Tenaga Kerja. / Freepik
Harianjogja.com, GUNUNGKIDUL—KSPSI AGN-ATUC Gunungkidul menyebut Kebutuhan Hidup Layak (KHL) di wilayah ini mencapai Rp3,2 juta berdasarkan survei di tiga pasar sejak Januari hingga Oktober 2025.
Sekretaris KSPSI AGN-ATUC Gunungkidul, Agus Budi Santoso, mengatakan Pemerintah Kabupaten (Pemkab) tidak lagi mengagendakan kegiatan survei KHL di pasaran. Oleh karena itu, pihaknya mengambil inisiatif untuk melakukan survei secara mandiri.
“Pelaksanaan survei sama dengan mekanisme survei yang dilaksanakan Pemkab melalui lembaga tripartit,” kata Budi kepada wartawan, Rabu (26/11/2025).
Dia menjelaskan, sejak Januari hingga Oktober 2025, pihaknya sudah melaksanakan survei KHL sebanyak delapan kali. Adapun lokasi survei dilaksanakan di tiga pasar terbesar di Gunungkidul, meliputi Pasar Argosari (Wonosari), Pasar Playen (Playen), dan Pasar Semin (Kapanewon Semin).
“Survei dilaksanakan sekali dalam sebulan dan dilakukan pada minggu ketiga. Setiap survei, kami mendatangi para pedagang minimal 12 orang di pasar,” katanya.
Menurut Budi, survei dilakukan dengan bertanya tentang harga barang yang dijual. Total barang-barang yang ditanyakan sebanyak 68 item.
“Sama seperti dengan ketentuan KHL. Setelah kami hitung berdasarkan hasil survei tersebut, diketahui angka hidup layak di Gunungkidul mencapai Rp3,2 juta per bulannya,” katanya lagi.
Meski demikian, untuk pembahasan Upah Minimum Kabupaten (UMK) 2026, pihaknya tidak akan ngotot meminta penetapan seperti dengan besaran KHL. Ia mengakui angka tersebut sulit dipenuhi dan angka kenaikan UMK yang realistis hanya di kisaran Rp2,5 juta.

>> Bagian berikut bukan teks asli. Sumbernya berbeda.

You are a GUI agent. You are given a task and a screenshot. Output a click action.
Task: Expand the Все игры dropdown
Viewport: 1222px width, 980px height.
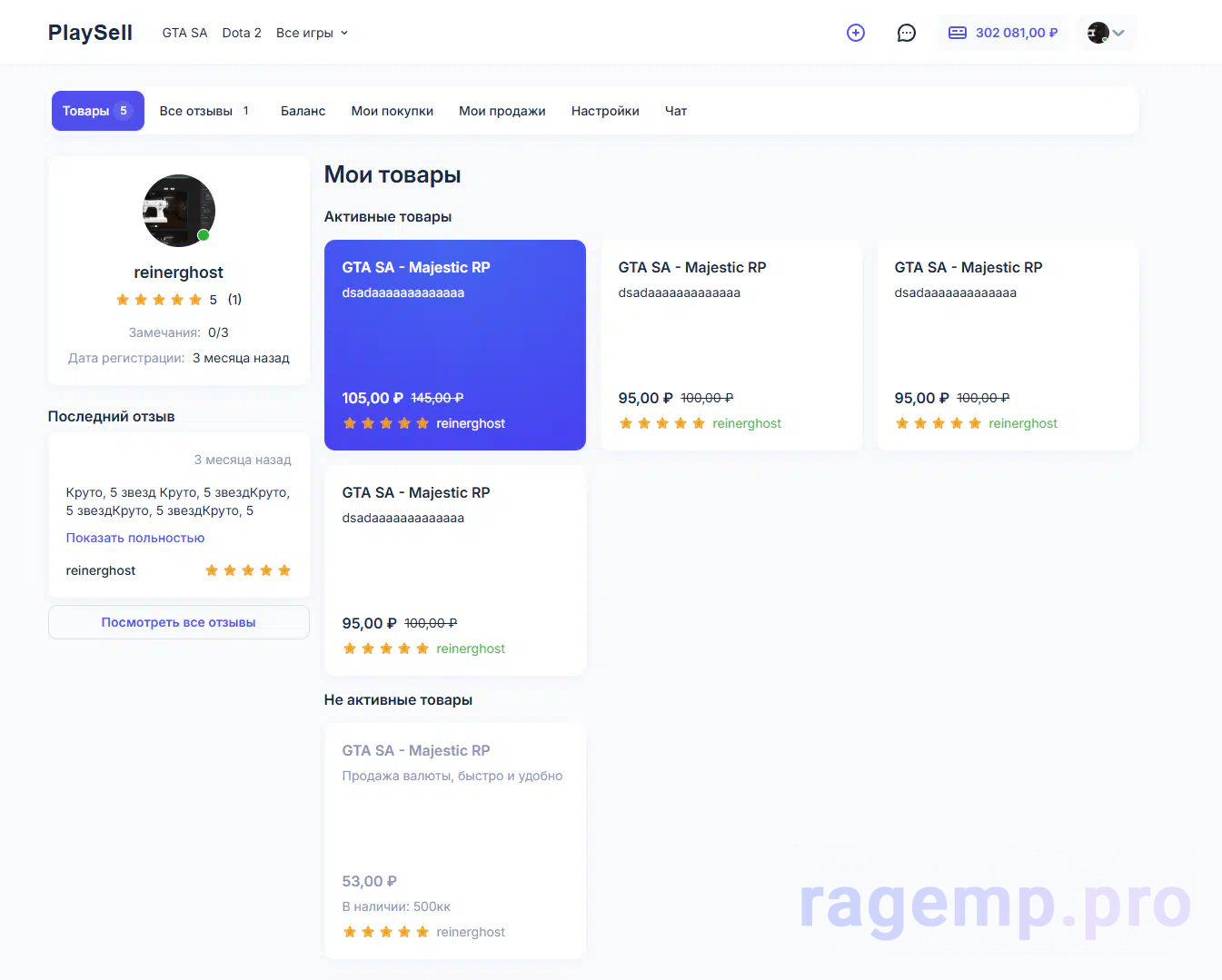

“Permintaan kami hanya naik 8,5% dari UMK yang berlaku tahun ini. Kalau memaksa di angka Rp3,2 juta, maka usaha tidak akan jalan sehingga ujung-ujungnya berdampak ke pekerja,” kata Budi lagi.
Terpisah, Kepala Bidang Tenaga Kerja, Dinas Perindustrian Koperasi UKM dan Tenaga Kerja Gunungkidul, Nanang Irawanto, mengatakan pembahasan UMK 2026 sudah mulai dilaksanakan pada 20 Oktober lalu dengan menggelar rapat perdana di Dewan Pengupahan. Meskipun demikian, hingga sekarang belum ada tindak lanjutnya karena regulasi yang menjadi dasar perhitungan belum turun dari Pemerintah Pusat.
“Hingga sekarang, kami masih menunggu petunjuk teknis dari Pemerintah Pusat untuk penetapan upah di tahun depan. Jadi, belum ada rapat lanjutan lagi di dewan pengupahan dalam rangka pembahasan UMK 2026,” kata Nanang.